Security: Updates, Windows Issues, GNOME Security Internship and Slackware Security Updates

  • Security updates for Wednesday
  • Microsoft blocks Windows 10 May 2019 Update on PCs that use USB storage or SD cards
  • Windows Malware ‘Aggah’ Infects Your PCs Through Microsoft Word Docs
    The latest in a series of online attacks is ‘Aggah’, a global malware campaign with roots in the Middle East. The Windows Malware comprises a commodity Trojan script being spread via an infected Microsoft Word Document. The perpetrators are tricking users into downloading and activating the malicious code using RevengeRAT. Since RevengeRat is comprised of several open source Trojan builds, it is very difficult to pinpoint the actual spammer. The people involved in this are using the alias name ‘haggah’ to carry out their operation.
  • Ludovico de Nittis: After GNOME Security Internship - Update 7
    I received a few code reviews in the GNOME Settings Daemon MR that I’ll try to address in the next days. Also I’m going to widen the requirements for allowing keyboards when the screen is locked. Right now if the lock screen is active we authorize a keyboard only if it is the only available keyboard in the system. It was a good idea in theory but not that much in practice. For example let’s assume that you use an hardware USB switch hub between your desktop and your laptop with a mouse and a keyboard attached. If you have a “gaming” mouse with extra keys it is not only a mouse but also a keyboard. That means that when you want to switch from your laptop the the desktop, the mouse and the keyboard will be connected nearly simultaneously and if the mouse goes first the real keyboard will not the authorized. So you’ll be locked out from your system. The gaming mouse is also only an example. If you have a yubikey shared in this USB hub there will be the same problem explained above. For this reason in the next days I’ll edit the current implementation so that every USB keyboards will be authorized even if the lock screen is active. However we will still show a notification to explain that we authorized a new keyboard while the screen was locked.

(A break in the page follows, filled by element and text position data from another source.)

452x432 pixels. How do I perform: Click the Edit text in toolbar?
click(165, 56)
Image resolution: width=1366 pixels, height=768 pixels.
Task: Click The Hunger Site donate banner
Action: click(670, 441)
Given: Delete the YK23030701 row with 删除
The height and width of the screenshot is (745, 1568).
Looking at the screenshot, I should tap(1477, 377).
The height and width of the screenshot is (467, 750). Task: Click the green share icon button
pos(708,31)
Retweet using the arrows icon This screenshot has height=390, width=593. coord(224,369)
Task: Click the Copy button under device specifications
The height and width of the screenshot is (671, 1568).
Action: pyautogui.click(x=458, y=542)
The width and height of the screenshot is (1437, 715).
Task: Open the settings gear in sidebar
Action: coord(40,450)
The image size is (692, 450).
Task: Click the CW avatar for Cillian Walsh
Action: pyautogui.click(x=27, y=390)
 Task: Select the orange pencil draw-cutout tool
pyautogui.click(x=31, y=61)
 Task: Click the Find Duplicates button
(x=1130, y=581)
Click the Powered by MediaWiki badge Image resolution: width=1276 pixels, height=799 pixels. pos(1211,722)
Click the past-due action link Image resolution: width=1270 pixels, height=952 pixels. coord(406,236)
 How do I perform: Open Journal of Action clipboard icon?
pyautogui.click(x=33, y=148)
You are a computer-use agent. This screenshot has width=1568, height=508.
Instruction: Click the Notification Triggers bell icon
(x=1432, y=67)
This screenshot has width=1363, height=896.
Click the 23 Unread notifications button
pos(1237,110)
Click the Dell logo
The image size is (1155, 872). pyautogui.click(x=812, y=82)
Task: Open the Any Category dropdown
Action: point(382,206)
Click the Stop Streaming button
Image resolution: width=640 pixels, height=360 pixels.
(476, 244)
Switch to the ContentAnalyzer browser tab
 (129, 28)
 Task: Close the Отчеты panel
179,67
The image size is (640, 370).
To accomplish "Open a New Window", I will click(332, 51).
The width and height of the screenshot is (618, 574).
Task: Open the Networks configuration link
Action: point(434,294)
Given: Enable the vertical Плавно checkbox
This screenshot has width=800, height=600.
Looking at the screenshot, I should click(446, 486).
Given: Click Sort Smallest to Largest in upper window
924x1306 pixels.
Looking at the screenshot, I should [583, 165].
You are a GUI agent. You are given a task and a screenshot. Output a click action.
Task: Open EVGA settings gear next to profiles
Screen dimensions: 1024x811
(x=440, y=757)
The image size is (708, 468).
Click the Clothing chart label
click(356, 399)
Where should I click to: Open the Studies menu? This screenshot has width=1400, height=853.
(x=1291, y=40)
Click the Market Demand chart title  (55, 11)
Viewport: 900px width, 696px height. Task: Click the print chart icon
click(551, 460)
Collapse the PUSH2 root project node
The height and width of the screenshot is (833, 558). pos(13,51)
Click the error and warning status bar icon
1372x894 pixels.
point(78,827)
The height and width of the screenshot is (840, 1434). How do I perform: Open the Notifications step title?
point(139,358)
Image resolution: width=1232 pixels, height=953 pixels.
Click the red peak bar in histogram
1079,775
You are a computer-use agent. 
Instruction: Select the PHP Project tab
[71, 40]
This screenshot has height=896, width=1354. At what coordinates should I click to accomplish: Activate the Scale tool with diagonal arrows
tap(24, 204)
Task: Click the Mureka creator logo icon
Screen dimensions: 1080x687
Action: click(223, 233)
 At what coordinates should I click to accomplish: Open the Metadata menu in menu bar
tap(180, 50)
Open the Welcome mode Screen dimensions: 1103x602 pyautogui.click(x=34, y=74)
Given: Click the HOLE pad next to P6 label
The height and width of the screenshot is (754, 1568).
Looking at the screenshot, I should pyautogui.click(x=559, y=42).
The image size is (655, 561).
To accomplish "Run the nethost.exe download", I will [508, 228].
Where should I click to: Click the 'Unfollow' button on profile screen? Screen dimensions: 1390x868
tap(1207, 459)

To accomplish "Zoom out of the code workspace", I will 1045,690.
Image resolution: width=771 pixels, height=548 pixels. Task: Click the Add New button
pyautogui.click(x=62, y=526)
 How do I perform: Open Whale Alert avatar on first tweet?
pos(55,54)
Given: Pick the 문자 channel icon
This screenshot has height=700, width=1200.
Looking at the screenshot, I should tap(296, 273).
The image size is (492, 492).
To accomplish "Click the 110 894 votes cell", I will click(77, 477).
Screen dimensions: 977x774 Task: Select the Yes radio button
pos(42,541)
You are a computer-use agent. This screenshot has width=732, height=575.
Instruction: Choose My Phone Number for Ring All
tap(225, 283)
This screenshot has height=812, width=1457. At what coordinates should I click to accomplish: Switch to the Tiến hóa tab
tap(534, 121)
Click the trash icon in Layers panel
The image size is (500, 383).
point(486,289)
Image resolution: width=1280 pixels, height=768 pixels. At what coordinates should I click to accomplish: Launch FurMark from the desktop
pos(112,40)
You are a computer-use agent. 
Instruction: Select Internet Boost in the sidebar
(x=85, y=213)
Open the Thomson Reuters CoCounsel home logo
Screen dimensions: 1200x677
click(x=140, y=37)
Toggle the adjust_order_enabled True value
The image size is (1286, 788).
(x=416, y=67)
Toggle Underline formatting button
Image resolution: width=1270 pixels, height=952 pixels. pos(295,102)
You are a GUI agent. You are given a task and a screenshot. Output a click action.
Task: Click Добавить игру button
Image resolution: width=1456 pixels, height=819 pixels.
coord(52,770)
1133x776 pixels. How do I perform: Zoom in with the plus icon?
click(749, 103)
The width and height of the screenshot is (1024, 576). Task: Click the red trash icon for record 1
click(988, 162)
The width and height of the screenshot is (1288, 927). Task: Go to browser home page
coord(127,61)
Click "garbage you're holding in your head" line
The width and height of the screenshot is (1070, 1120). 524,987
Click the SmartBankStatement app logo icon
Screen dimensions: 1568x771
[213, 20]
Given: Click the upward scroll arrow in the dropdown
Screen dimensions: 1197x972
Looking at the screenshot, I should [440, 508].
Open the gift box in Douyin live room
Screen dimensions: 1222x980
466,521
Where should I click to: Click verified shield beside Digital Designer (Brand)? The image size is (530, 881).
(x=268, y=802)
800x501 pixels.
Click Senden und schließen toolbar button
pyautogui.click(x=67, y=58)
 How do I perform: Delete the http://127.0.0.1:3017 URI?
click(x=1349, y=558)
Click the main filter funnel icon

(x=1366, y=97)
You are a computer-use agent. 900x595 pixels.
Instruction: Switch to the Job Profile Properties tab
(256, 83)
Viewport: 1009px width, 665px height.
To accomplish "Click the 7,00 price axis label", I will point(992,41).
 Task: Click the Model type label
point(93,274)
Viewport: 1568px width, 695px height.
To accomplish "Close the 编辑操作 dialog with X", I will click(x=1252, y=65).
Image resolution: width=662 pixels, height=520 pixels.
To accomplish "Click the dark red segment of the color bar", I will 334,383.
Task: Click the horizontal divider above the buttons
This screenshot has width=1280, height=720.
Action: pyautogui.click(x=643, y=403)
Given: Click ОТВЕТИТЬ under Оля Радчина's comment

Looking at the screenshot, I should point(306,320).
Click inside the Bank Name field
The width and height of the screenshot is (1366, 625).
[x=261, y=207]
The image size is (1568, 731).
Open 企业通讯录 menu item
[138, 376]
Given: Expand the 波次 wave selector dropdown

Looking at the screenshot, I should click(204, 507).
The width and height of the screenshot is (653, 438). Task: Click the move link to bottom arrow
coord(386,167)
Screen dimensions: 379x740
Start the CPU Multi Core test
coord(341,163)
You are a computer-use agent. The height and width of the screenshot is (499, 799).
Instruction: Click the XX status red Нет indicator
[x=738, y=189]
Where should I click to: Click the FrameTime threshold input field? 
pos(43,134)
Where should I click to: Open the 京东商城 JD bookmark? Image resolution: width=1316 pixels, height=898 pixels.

  • MATE 1.22.1 Brings Sharper Icons and Security Updates
    It's been a month since the final release of MATE 1.22.0 and the developers has pushed a new update MATE 1.22.1 which fixed some issues, including security fixes in the code that still uses unsafe functions such as strcat or strcpy. The new mate-icon-theme is also featuring a sharper icons for some MATE components as can be seen in the git log. The icons are now built using latest inkscape version so you will notice some differences once you upgrade your MATE components and logout from your X and login again or reboot your machine. For this new update, i had to patch the upstream source a bit to remove a dependency of inkscape in order to build mate-utils. It was introduced in this commit, but i revert some of the changes in the latest commit here. It won't have any effect at all for users as inkscape is only used as a build dependency, not as runtime dependency.